Texas Appleseed will build on its recent work to reform policies and practices that disproportionately harm Black and Latinx and low-income Texans. Their four focus areas are: ending license suspensions through OmniBase; eliminating reliance on law enforcement in calls for crisis; expanding criminal record sealing and expunction; and reforming Texas' debt-collection practices. The organization will do this through engagement with coalition partners, meetings with key decision makers, and working with media to keep issues front-of-mind.

The US Dream Academy will increase mentoring opportunities for elementary and middle school students impacted by parental incarceration by 62.5%; and a pilot prototype virtual support group, led by trained mental health professionals, for teenagers who are struggling with parental incarceration, to reduce the impact of adverse childhood experiences that can have lasting negative outcomes well into adulthood.

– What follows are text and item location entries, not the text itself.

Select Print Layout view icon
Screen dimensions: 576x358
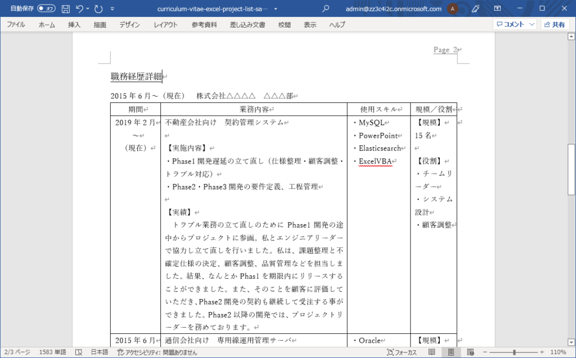[451, 352]

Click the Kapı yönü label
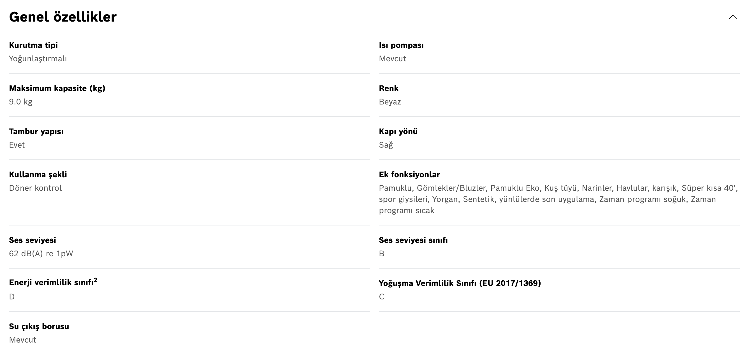[x=398, y=131]
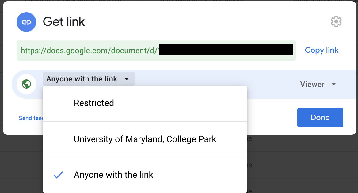
Task: Select the checked 'Anyone with the link' option
Action: pyautogui.click(x=113, y=175)
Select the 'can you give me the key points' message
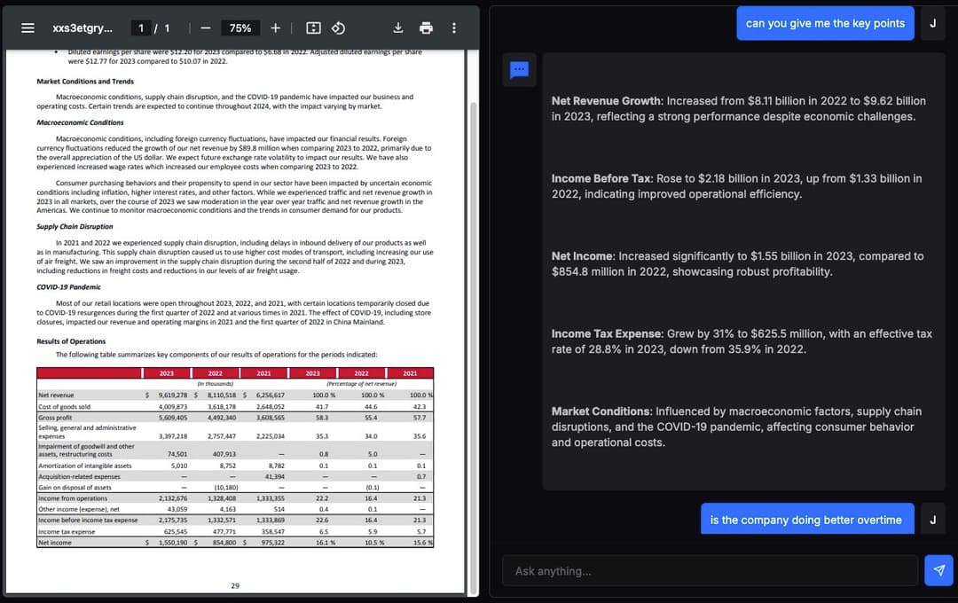The image size is (958, 603). click(825, 23)
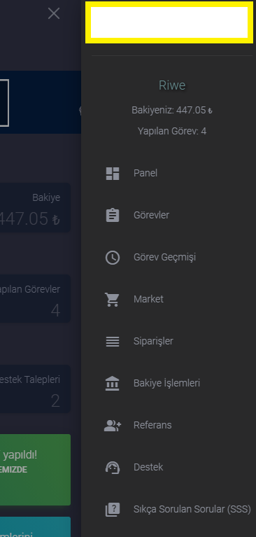Click the Destek headset icon
The height and width of the screenshot is (537, 256).
click(112, 468)
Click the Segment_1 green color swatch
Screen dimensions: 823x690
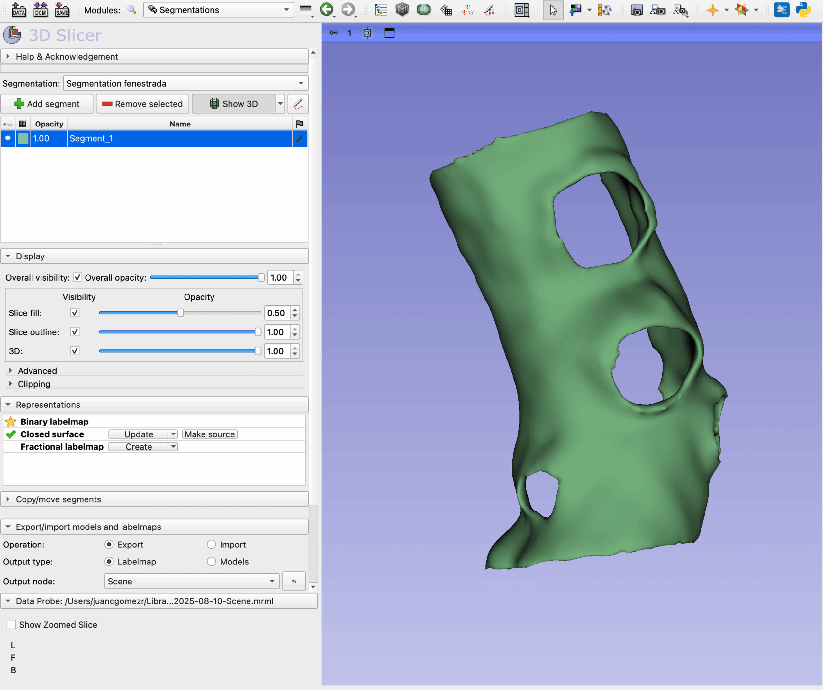[23, 138]
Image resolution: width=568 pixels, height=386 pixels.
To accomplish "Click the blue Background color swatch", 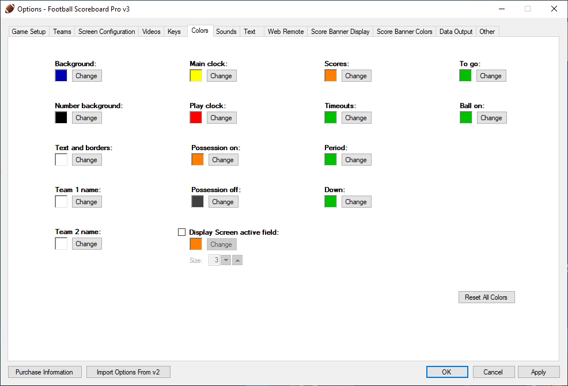I will [61, 75].
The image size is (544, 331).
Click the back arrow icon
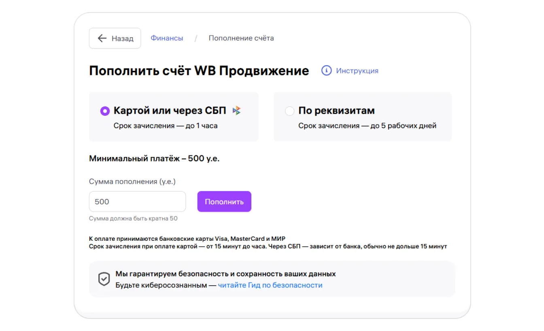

The Vera Institute of Justice (Vera) will continue to build a national movement to end mass incarceration and mass criminalization, with a focus on jail incarceration in our nation's smaller cities and rural communities. Vera will collaborate with community leaders, policymakers and law enforcement to ensure that poverty is not treated as a crime, including by eliminating money bail and criminal penalties for social issues that do not merit criminal legal response. Their work is fueled by the production of compelling data, research and evidence that supports local and state-level campaigns to stop jail expansion, reverse rising jail populations, and reduce punitive supervision in small cities and rural communities.